_Instructions for the task_:
Beginning with the line that contains "Expand the グループ会社 row chevron", write out each remaining line of the records below exactly. Do not copy any picture.

Stored items:
----
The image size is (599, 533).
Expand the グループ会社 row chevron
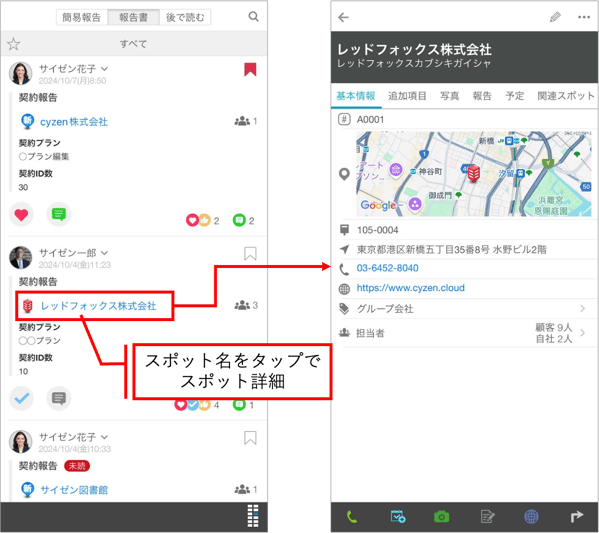tap(582, 308)
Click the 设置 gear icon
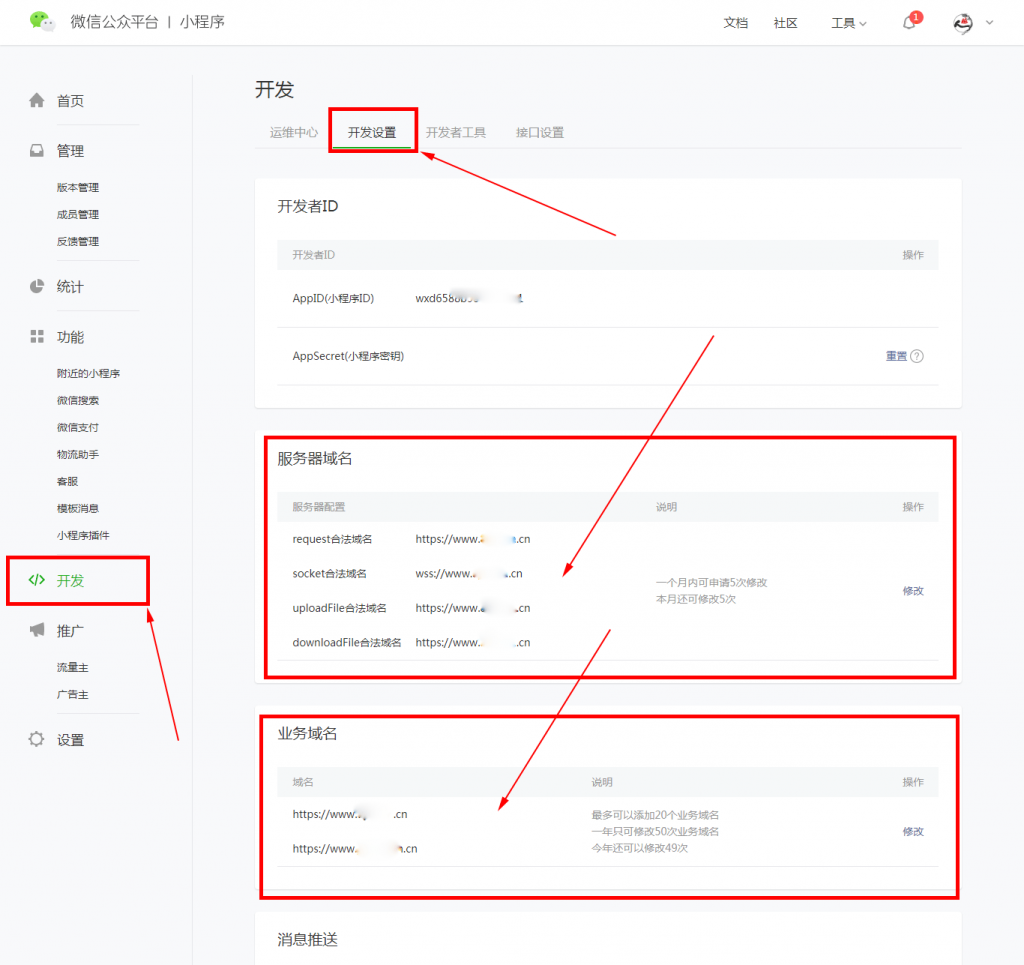This screenshot has width=1024, height=965. [37, 740]
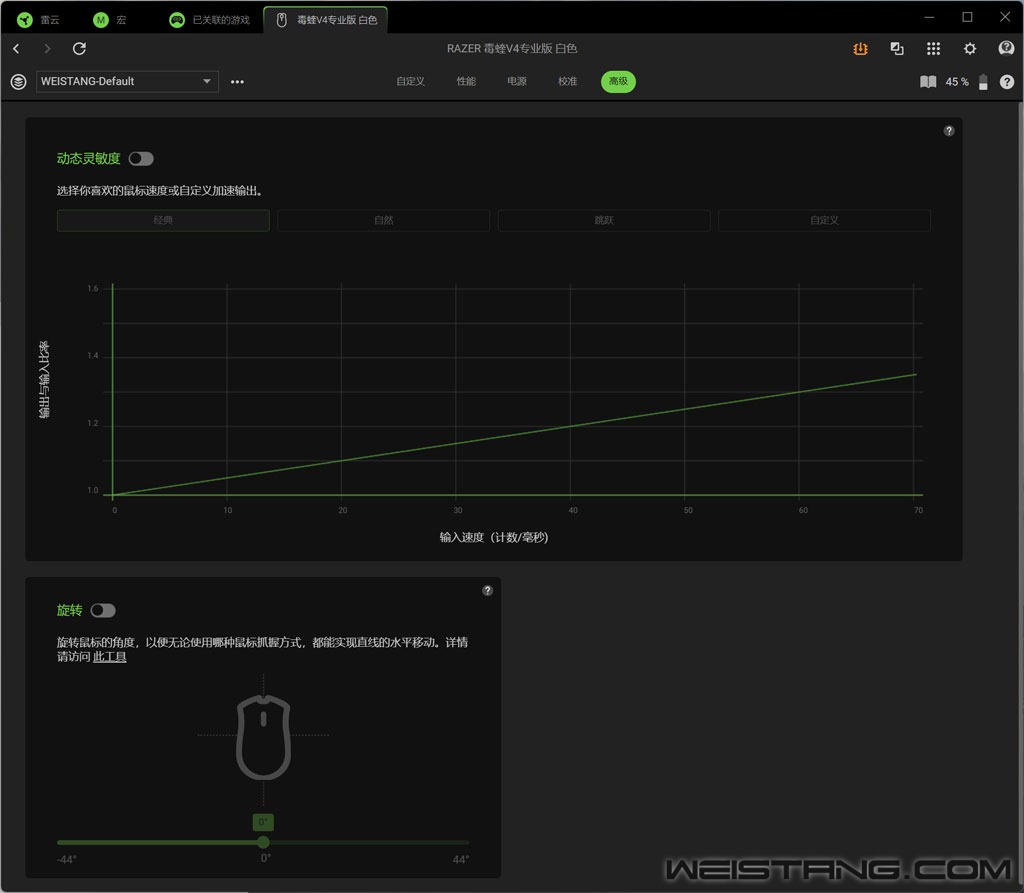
----
_Output for this exercise_:
Expand the グループ会社 row chevron
tap(582, 308)
Click the 设置 gear icon
This screenshot has width=1024, height=965. [37, 740]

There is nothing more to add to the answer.